→ What this task involves
Output the part of the records that starts with the line containing "will [x=105, y=68]." and runs through the end of the records as a numbered list, leaving out blank lines.

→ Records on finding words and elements
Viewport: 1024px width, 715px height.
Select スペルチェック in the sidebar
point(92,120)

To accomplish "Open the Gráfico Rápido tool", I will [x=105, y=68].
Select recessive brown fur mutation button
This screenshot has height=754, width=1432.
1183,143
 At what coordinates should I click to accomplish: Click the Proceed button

→ Answer for the task
1. To accomplish "Open the Gráfico Rápido tool", I will [x=105, y=68].
2. Select recessive brown fur mutation button
3. This screenshot has height=754, width=1432.
4. 1183,143
5.  At what coordinates should I click to accomplish: Click the Proceed button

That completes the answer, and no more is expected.